Task goal: Here, the job is to give back every entry below unchanged, omitting pictures.

Material shown:
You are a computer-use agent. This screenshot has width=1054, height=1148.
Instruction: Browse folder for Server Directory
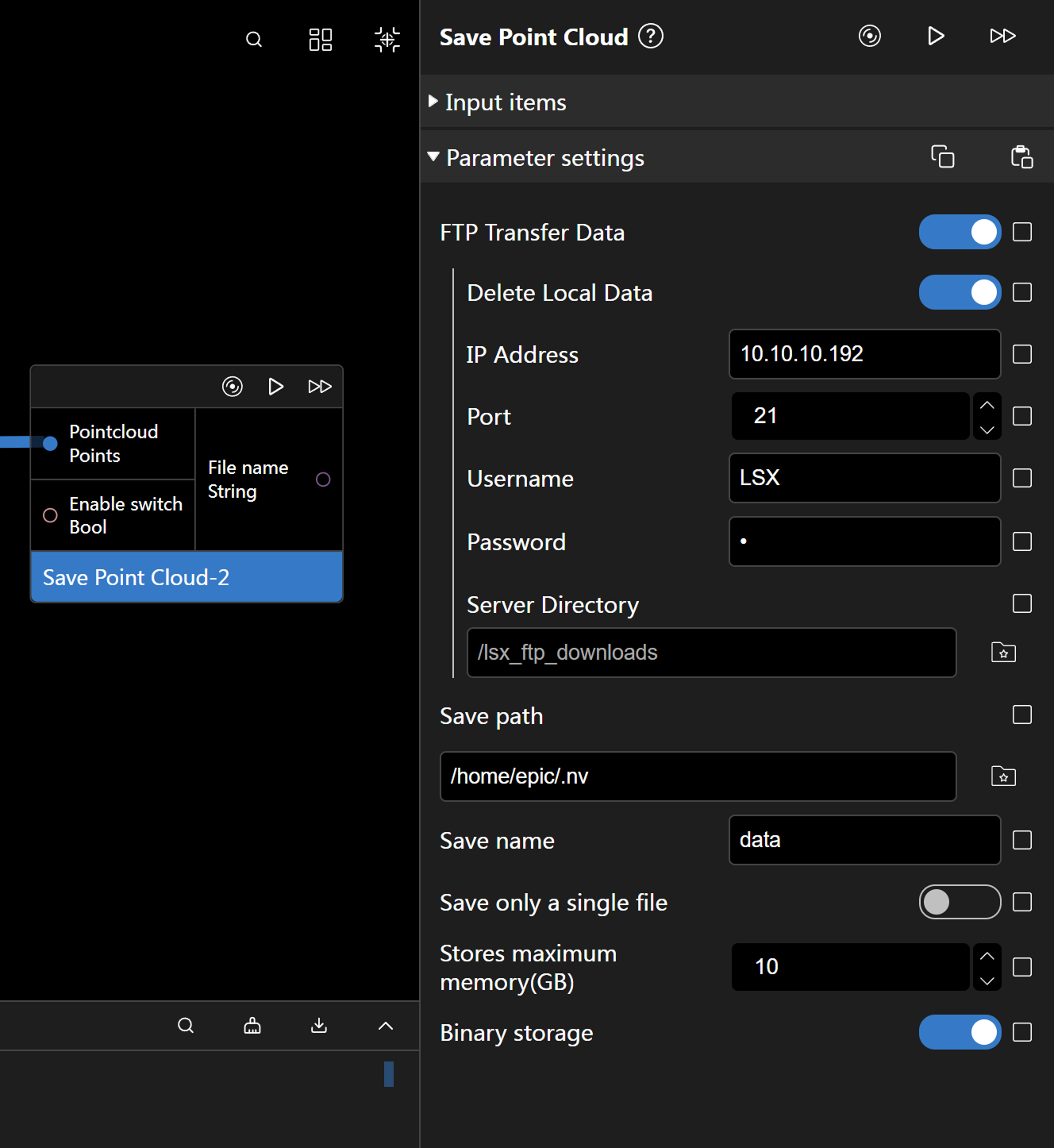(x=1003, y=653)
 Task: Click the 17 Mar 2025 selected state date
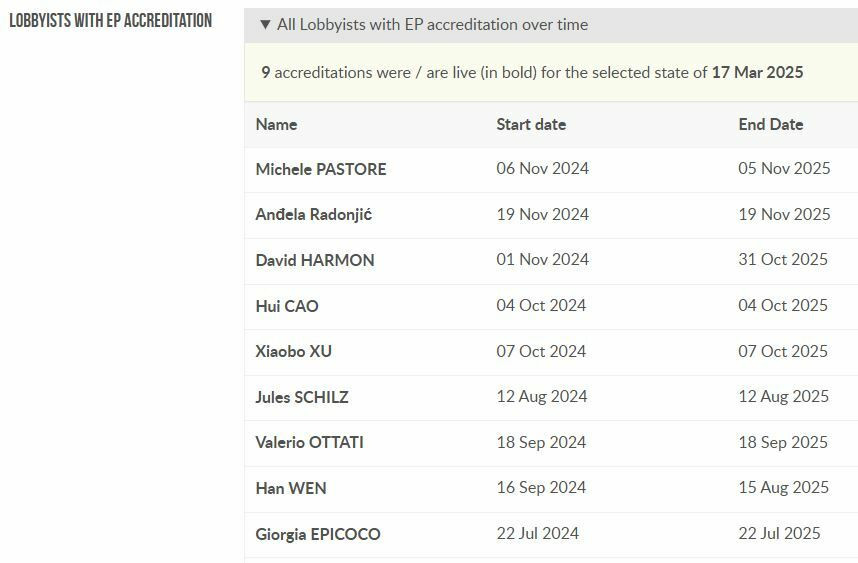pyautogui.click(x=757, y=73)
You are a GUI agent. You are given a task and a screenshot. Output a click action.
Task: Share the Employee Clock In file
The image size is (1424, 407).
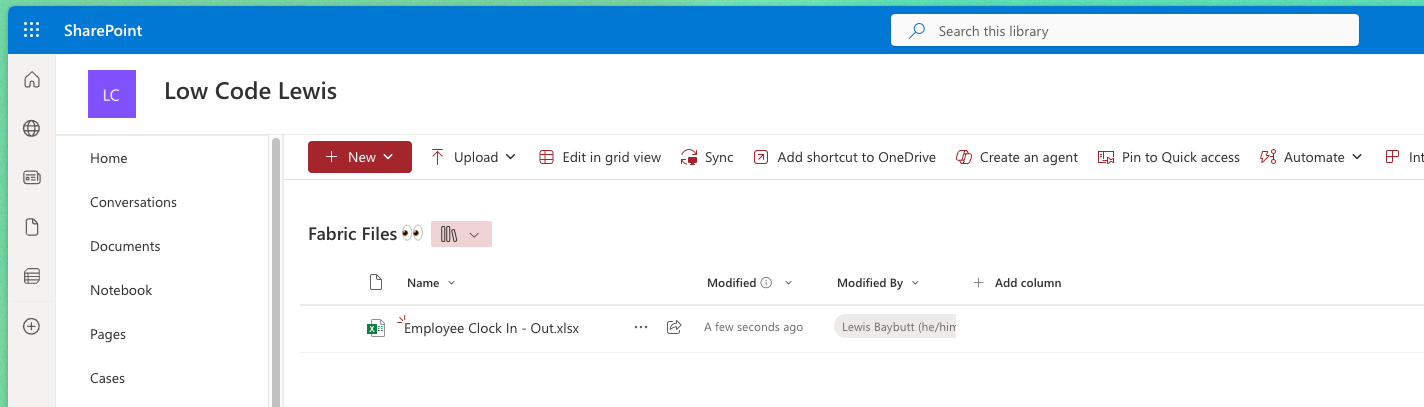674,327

Response to this exercise:
You are a computer-use agent. This screenshot has width=1054, height=1148.
Instruction: Browse folder for Server Directory
(x=1003, y=653)
 Task: Click the 17 Mar 2025 selected state date
pyautogui.click(x=757, y=73)
You are a GUI agent. You are given a task and a screenshot. Output a click action.
Task: Share the Employee Clock In file
The image size is (1424, 407).
674,327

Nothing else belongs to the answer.